Top of Exercise material
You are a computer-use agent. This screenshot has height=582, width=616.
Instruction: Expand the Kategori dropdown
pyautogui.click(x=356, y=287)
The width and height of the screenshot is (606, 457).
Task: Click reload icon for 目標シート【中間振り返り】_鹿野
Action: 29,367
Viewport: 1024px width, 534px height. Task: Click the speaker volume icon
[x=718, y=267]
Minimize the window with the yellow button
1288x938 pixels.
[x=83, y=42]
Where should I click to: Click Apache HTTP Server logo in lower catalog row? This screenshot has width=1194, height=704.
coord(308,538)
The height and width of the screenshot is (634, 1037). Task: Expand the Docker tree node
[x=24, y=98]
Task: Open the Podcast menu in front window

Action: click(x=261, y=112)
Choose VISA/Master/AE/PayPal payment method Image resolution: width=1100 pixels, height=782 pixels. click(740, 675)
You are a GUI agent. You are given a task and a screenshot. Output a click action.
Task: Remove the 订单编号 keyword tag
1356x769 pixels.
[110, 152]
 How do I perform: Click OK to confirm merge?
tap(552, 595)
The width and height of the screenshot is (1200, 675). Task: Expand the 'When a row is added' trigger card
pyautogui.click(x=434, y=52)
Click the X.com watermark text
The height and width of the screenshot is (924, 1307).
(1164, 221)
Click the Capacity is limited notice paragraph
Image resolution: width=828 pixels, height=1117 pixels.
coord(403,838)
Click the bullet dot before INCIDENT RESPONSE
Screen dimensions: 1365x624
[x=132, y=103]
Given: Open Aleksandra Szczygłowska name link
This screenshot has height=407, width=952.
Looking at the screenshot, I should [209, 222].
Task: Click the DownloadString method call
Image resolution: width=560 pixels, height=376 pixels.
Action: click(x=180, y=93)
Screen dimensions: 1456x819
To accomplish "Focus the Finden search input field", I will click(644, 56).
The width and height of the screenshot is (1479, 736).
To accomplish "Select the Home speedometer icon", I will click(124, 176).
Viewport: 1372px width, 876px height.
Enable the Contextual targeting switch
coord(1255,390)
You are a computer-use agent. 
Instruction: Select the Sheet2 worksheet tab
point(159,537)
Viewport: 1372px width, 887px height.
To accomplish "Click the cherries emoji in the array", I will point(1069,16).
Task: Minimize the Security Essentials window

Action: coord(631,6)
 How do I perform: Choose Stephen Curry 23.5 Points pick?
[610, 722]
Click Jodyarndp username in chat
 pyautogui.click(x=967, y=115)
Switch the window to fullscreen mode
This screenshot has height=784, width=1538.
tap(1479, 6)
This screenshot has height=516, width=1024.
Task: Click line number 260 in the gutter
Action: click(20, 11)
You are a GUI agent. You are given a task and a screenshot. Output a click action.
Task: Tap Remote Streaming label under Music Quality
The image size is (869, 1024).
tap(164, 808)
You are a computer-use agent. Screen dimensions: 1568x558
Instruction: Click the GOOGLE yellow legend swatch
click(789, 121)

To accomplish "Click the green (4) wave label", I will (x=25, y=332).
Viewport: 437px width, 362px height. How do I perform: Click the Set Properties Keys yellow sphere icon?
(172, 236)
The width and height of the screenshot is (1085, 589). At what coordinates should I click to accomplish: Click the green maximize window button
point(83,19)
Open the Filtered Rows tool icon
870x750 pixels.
Bottom of Exercise material
■ What to work on:
Wherever "agent" turns up in the records, copy the whole line.

■ Written solution:
You are a computer-use agent. This screenshot has height=582, width=616.
You are a GUI agent. You are given a task and a screenshot. Output a click action.
You are a computer-use agent. 
You are a GUI agent. You are given a task and a screenshot. Output a click action.
You are a computer-use agent. Screen dimensions: 1568x558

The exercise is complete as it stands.